One of the challenges in today’s scripture is to ask: How do we find God’s joy in our life? The one-word answer is “proximity” (meaning nearness in space, time and relationship).
Do you remember the “Super Moon” we experienced at the beginning of December? During the full-moon phase, the moon looked larger and brighter than it normally does. And what was the reason it looked so large and bright? Proximity!
A so-called “super moon” occurs when the moon’s orbit is closest to the earth. Because the moon is closer to us, it looks larger. And with the cold, clear winter sky, the moon appears to shine brighter than usual.
But the truth is this: The moon didn’t change in size or brightness; it just got closer to us. That same affect can happen in our spiritual life as we consciously grow closer with God – when we respond to God’s invitation to grow closer in relationship.
St. Paul, in his Letter to the Thessalonians, gives us some clues on how to accomplish this.
St. Paul, in our Second Reading tells us to rejoice always. We have to trust in God in both the good times, and the difficult time. Sometimes this is hard to do. But Psalm 30 is a good reminder that God hears our cries for help, that He is always faithful, and that we have to persevere in faith
- We cannot forget God in the good times
- We cannot forget that God is also with us in the bad times
- No matter what the circumstances, joy comes from remaining close to God
Pray Without Ceasing
When St. Paul tells us to pray without ceasing, he isn’t telling us to stop everything we are doing and only pray. We still have to go to work or school tomorrow. We can’t just “check out” in the world. What Paul is doing is encouraging us to make our life an ongoing act of holiness, as one might do in a Morning Offering.
I like how the singer/songwriter, David Kauffman words it in his song, “I Will Make this Day My Prayer”:
I will make this day my prayer. I will give you everything that I am and do today. I will give you all my cares. All my joys and sufferings, I will make this day my prayer.
- God wants everything we are – both the good and the bad
- He wants to be in constant relationship with us
- Living our lives as a prayer is one way to do this
In All Circumstances Give Thanks
As some of you know through the St. Joseph prayer chain, or via social media, our six-year old granddaughter, Claire contracted a staph infection that is ravaging her little body. I like the lesson our daughter Jenny tried to teach Claire the first night in the hospital – to look for the things you are thankful for in the midst of her pain and suffering and fear. Things like: TV shows that distract Claire; compassionate caregivers who help make her comfortable; friends and family who pray for her and send their good wishes; and purple Popsicles and grape Slushies that help soothe her pain.

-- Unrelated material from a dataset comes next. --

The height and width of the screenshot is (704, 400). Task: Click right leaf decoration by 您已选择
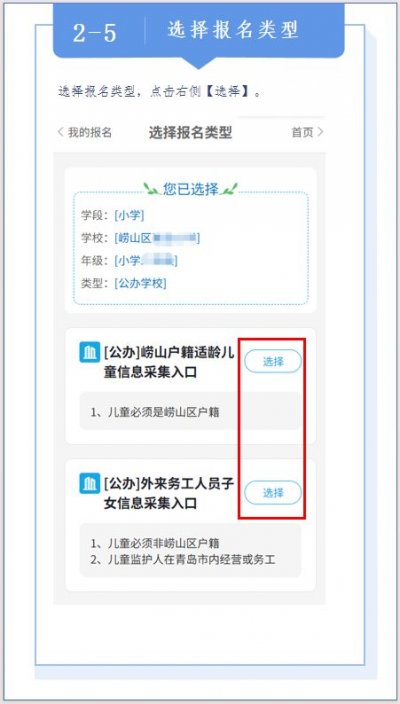click(x=229, y=189)
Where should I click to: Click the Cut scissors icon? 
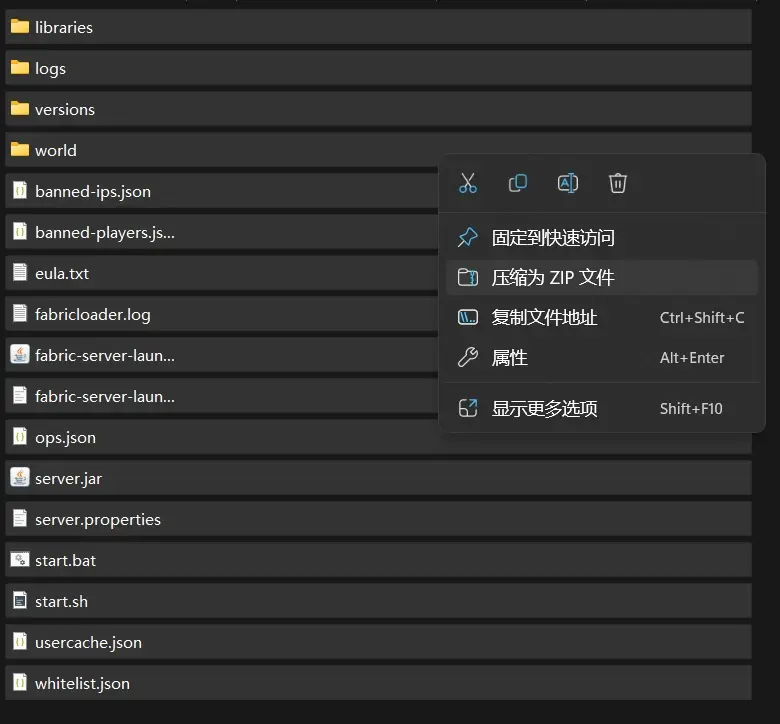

- Sometimes it is difficult to see God in pain and suffering
- But we know God is always with us; by the people who surround us in love
Don’t Quench the Spirit
Paul also instructs us: “Do not quench the Spirit.” As important it is for us to move closer to God, it is equally important that we allow God to move closer to us. To keep the fire burning, we have to “make room” for God in our lives. We have to be willing to accept His love, and to accept the love of others. We have to be willing to reconcile with God, and with those who we may find difficult to love.

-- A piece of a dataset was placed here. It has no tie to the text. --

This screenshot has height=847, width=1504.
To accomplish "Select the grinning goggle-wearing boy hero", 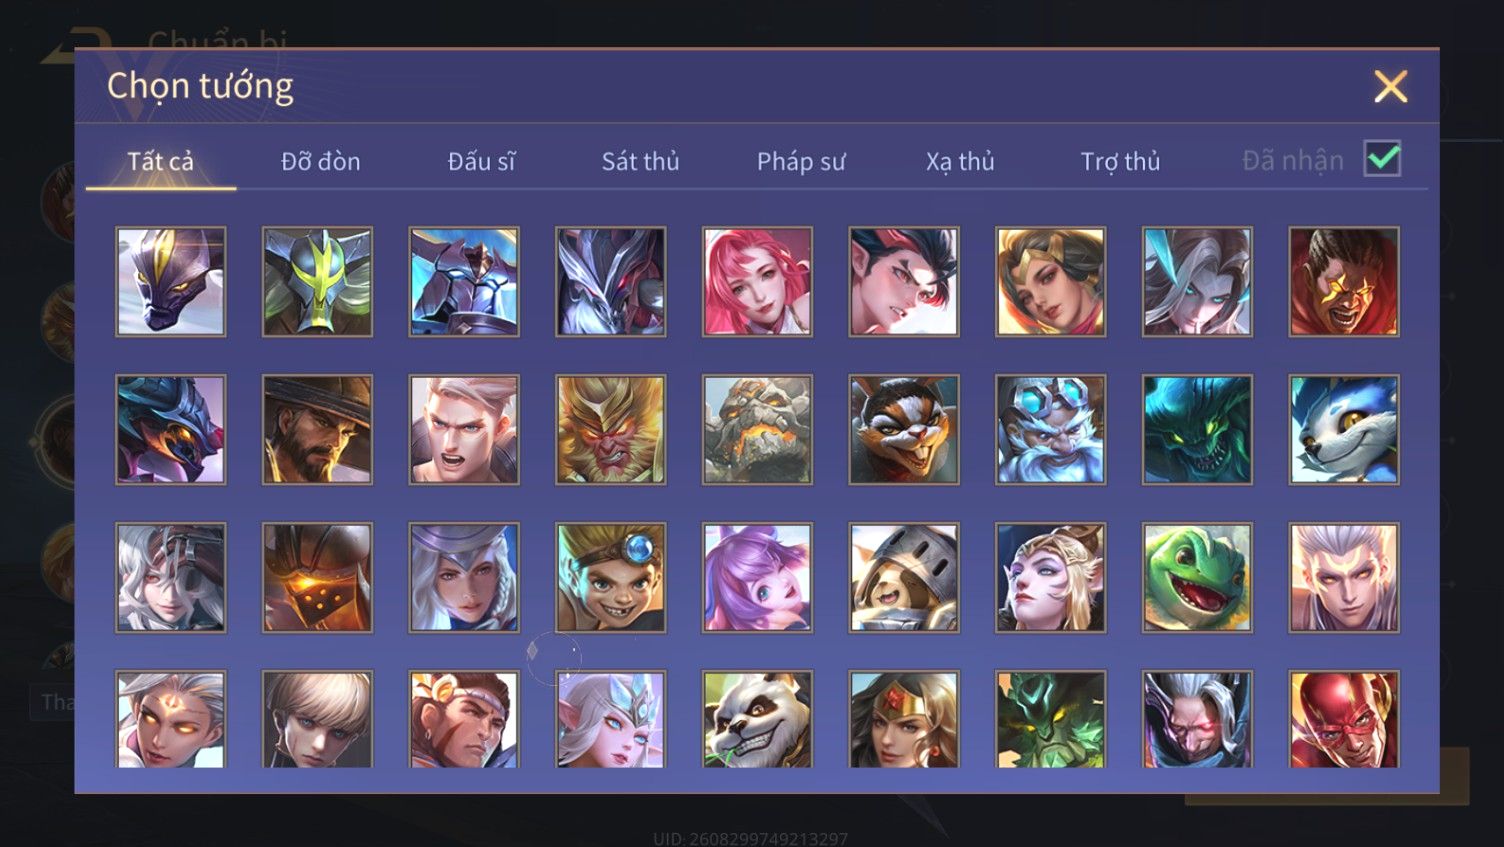I will click(610, 577).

That’s the greatest way to experience joy: To be in communion with God, and communion with each other!
Advent and Christmas are wonderful opportunities to reconcile with friends and family. Be like a “super moon” and make the first step toward forgiveness. Let your heart grow larger by your example of love and mercy.
This week, as we wait in joyful hope, let us:
- Open our hearts and minds to God’s invitation to grow closer in relationship with Him
- Let us trust in God – that He is always with us, and always loves us
- Remember the power of reconciliation and the joy of allowing others into our lives.
I pray you all enjoy a blessed and joyful Christmas!